## start Entries supplied

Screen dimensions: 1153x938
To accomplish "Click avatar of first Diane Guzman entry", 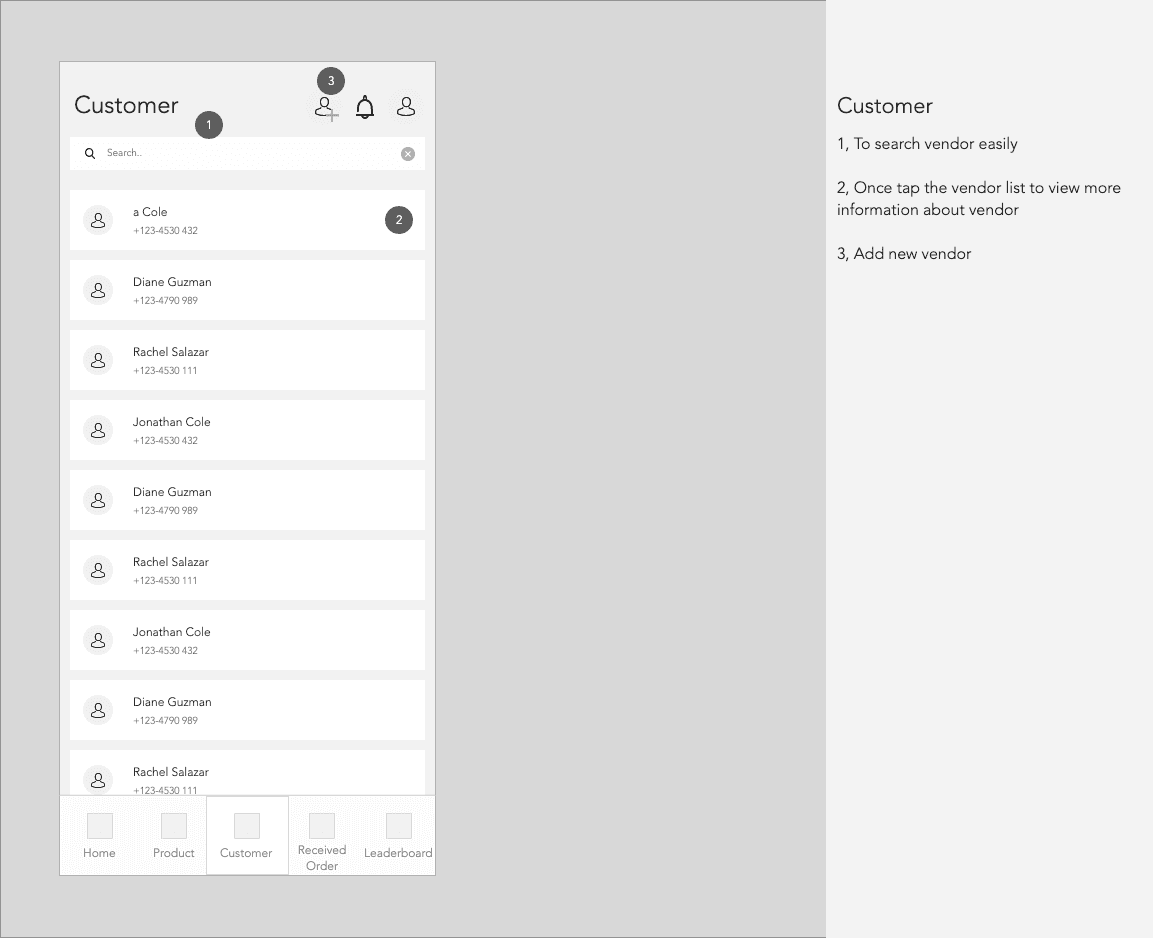I will coord(98,290).
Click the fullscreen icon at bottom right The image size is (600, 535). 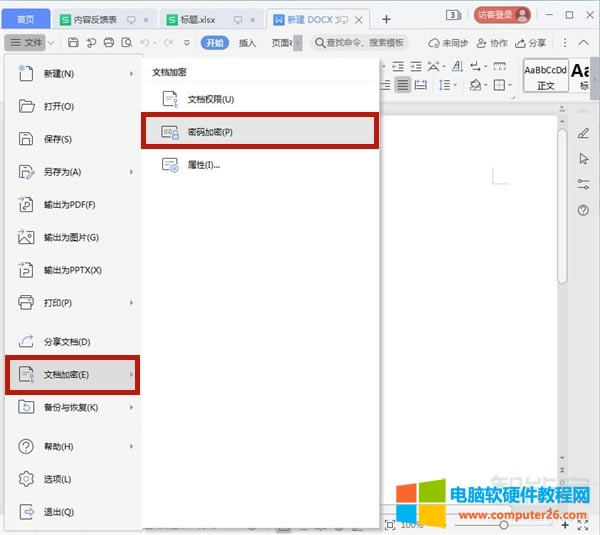point(582,524)
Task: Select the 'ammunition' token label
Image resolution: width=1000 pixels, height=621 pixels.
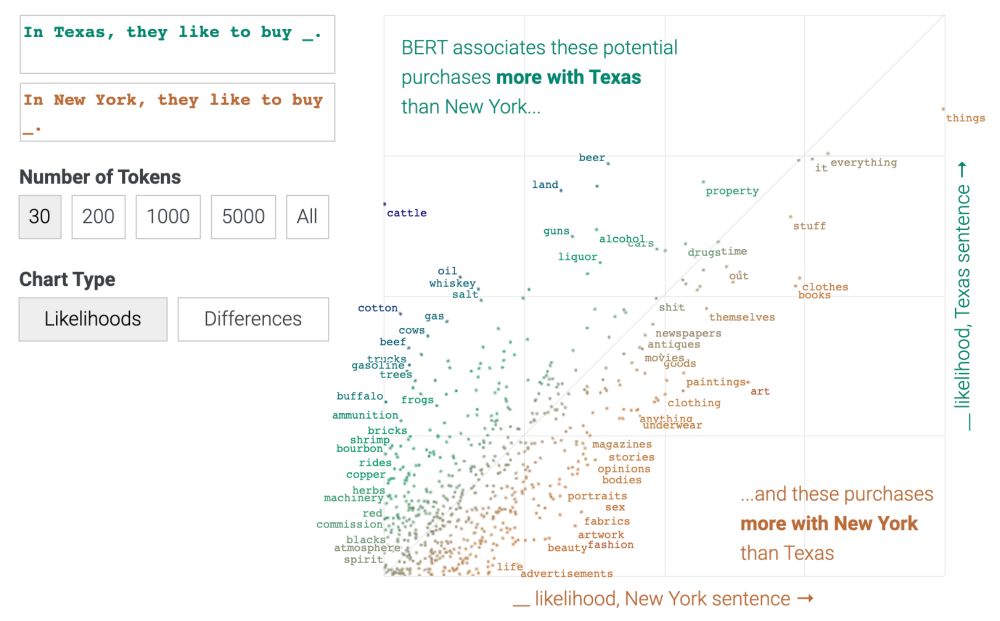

## end Entries supplied

Please copy out the rows from the line containing "Task: Select the 'ammunition' token label" through the last row, leaving out the pictures.

Full answer
Task: Select the 'ammunition' token label
Image resolution: width=1000 pixels, height=621 pixels.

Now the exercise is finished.